*To do*:
As you look over the data below, please find each line where the word "agent" appears, then copy it.
___ Available data
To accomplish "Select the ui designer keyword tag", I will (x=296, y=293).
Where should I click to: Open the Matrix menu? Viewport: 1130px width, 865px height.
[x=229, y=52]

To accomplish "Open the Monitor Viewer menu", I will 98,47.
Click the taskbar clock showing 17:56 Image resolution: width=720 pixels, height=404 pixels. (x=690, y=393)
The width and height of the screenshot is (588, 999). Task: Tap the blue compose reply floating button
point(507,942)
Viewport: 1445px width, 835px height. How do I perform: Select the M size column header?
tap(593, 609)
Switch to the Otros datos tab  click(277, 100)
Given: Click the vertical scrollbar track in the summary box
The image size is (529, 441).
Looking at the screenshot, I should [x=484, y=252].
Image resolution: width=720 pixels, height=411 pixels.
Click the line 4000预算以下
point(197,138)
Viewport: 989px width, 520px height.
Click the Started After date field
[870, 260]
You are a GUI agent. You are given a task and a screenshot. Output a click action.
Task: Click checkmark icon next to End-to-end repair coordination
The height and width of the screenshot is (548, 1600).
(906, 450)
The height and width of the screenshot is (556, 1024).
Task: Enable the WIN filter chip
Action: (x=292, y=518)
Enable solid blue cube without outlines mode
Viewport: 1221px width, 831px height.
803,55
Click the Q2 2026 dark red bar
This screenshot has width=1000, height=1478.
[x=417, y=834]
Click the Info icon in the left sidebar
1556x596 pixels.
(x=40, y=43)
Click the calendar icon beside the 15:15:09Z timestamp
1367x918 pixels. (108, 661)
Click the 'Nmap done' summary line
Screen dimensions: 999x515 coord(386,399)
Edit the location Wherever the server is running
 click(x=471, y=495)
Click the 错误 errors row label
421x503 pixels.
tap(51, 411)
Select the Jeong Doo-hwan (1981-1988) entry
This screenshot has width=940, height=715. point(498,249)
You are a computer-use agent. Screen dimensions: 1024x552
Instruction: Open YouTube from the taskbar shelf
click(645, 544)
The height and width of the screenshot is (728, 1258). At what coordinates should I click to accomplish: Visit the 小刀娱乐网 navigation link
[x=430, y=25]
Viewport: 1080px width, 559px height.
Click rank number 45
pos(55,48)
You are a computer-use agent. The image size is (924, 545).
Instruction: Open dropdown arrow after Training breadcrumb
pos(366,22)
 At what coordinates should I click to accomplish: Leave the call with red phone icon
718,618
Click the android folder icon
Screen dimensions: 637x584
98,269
______
*Solution for this problem*:
You are a GUI agent. You are given a task and a screenshot. Output a click action.
You are a computer-use agent. Screen dimensions: 1024x552
You are a computer-use agent. The image size is (924, 545).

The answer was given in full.